▶ [ASSIGNED TASK A]
Reproduce everything in the Duflo biography from "In addition to" down to "in July 2026.".
▶ [ASSIGNED TASK B]
According to the Duflo biography, at which school did Duflo finish her secondary education?

▶ [EXTRACT]
= Beginning of Section =
French-American economist (born 1972)

Esther Caroline Duflo, FBA (/fr/; born 25 October 1972) is a French-American economist, and the Abdul Latif Jameel Professor of Poverty Alleviation and Development Economics at the Massachusetts Institute of Technology (MIT). In 2019, she was jointly awarded the Nobel Memorial Prize in Economic Sciences alongside her husband Abhijit Banerjee and Michael Kremer "for their experimental approach to alleviating global poverty".

In addition to her academic appointment, Duflo is the co-founder and co-director of the Abdul Latif Jameel Poverty Action Lab (J-PAL), an MIT-based research center promoting the use of randomized controlled trials in policy evaluation. As of 2020, more than 400 million people had been impacted by programs tested by J-PAL affiliated researchers. Since 2024, Duflo has also been the president of the Paris School of Economics alongside her appointment at MIT. In October 2025, the University of Zurich announced that Duflo and Banerjee would be joining the faculty of the UZH School of Business, Economics, and Informatics in July 2026.

Duflo is a Research Associate of the National Bureau of Economic Research (NBER), a board member of the Bureau for Research and Economic Analysis of Development (BREAD), and the director of the development economics program of the Centre for Economic Policy Research. Her research focuses on the microeconomics of development and spans topics such as household behavior, education, financial inclusion, political economy, gender, and health. Prior to receiving the Nobel Memorial Prize in Economic Sciences, Duflo was awarded the Calvó-Armengol International Prize (2019), the Elaine Bennett Research Prize (2002) and the John Bates Clark Medal (2010) by the American Economic Association.

Together with Abhijit Banerjee, Duflo is the co-author of Poor Economics and Good Economics for Hard Times, published in April 2011 and November 2019, respectively. According to the Open Syllabus Project, Duflo is the seventh most frequently cited author on college syllabi for economics courses.

==Early life and education==
Duflo was born on 25 October 1972 to Violaine and Michel Duflo at the Port Royal Hospital in Paris, France. Her father was a mathematics professor, and her mother was a pediatrician. During Duflo's childhood, her mother often traveled, volunteering for a humanitarian NGO providing support to childhood victims of war. Duflo was raised and attended schools until grade 11 in Asnières, a western suburb of Paris. Duflo completed her secondary schooling in 1990 at the Lycée Henri-IV, a magnet school in central Paris.

After secondary school, Duflo pursued an undergraduate degree at the École Normale Supérieure in Paris, where she specialized in history and economics. She intended to study history prior to beginning her degree, but was recruited to study economics by Daniel Cohen. From 1993 to 1994, she worked as a French teaching assistant in Moscow, where she wrote her history master's dissertation. In Moscow, she worked as a research assistant at the Central Bank of Russia, and as an assistant to Jeffrey Sachs, an American economist selected to advise the Russian Ministry of Finance in the aftermath of the collapse of the Soviet Union. The experience led her to conclude that "economics had potential as a lever of action in the world" and she could satisfy academic ambitions while doing "things that mattered".
= End of Section =
▶ [DATA EXTRACT]
= Beginning of Section =
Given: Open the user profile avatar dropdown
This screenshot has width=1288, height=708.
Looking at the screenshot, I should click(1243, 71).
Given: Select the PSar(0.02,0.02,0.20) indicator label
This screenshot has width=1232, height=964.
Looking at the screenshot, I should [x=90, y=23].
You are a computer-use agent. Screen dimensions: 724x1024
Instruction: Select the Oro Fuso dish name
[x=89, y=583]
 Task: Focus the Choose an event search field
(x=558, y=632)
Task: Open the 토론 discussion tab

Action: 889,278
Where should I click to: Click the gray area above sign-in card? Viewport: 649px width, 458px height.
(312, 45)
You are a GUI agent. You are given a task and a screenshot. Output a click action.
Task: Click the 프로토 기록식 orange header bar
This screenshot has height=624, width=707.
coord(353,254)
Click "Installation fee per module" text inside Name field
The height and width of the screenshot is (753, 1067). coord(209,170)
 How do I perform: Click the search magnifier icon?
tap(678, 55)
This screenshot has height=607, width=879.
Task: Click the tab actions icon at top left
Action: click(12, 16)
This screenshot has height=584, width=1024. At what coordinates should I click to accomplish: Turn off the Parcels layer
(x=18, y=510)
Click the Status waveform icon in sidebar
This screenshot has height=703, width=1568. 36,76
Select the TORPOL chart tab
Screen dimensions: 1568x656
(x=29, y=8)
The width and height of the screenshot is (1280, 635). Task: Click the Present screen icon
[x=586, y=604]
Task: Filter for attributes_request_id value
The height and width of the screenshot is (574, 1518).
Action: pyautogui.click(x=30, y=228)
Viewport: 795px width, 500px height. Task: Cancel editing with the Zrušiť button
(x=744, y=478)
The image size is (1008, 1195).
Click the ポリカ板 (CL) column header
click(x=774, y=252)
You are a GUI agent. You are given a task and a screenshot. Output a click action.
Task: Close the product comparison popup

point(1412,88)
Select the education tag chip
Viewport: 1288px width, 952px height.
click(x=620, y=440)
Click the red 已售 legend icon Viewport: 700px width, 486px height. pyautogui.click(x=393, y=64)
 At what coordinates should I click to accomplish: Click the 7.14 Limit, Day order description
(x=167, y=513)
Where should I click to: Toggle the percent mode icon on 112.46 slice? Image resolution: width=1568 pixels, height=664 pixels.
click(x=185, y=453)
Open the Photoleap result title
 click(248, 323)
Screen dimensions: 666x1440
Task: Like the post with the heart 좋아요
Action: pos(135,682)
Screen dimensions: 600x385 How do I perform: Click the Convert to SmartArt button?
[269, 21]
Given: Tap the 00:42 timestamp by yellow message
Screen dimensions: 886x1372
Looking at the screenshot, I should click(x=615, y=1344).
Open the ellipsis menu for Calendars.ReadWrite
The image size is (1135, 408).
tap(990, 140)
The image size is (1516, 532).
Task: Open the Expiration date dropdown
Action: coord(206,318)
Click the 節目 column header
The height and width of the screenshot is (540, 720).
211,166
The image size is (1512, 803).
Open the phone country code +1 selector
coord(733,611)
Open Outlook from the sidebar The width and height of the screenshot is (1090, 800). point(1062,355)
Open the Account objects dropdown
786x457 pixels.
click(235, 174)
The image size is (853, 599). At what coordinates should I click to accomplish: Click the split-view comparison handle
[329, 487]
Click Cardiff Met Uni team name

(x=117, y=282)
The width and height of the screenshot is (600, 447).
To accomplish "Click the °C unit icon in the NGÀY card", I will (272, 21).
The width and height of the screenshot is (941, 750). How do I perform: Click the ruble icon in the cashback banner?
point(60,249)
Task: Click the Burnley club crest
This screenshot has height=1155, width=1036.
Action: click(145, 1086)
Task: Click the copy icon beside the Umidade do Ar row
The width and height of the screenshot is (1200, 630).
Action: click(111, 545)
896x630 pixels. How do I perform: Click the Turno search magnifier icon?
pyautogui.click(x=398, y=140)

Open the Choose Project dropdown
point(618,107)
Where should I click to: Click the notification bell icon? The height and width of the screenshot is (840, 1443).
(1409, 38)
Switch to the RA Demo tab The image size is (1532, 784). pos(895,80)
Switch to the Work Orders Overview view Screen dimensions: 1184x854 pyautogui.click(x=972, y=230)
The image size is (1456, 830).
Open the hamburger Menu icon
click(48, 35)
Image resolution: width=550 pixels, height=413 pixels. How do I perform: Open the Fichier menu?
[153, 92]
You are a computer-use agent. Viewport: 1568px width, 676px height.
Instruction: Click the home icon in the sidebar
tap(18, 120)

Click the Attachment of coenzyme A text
= End of Section =
▶ [RESPONSE A]
In addition to her academic appointment, Duflo is the co-founder and co-director of the Abdul Latif Jameel Poverty Action Lab (J-PAL), an MIT-based research center promoting the use of randomized controlled trials in policy evaluation. As of 2020, more than 400 million people had been impacted by programs tested by J-PAL affiliated researchers. Since 2024, Duflo has also been the president of the Paris School of Economics alongside her appointment at MIT. In October 2025, the University of Zurich announced that Duflo and Banerjee would be joining the faculty of the UZH School of Business, Economics, and Informatics in July 2026.

▶ [RESPONSE B]
She finished it in 1990 at the Lycée Henri-IV, a magnet school in central Paris.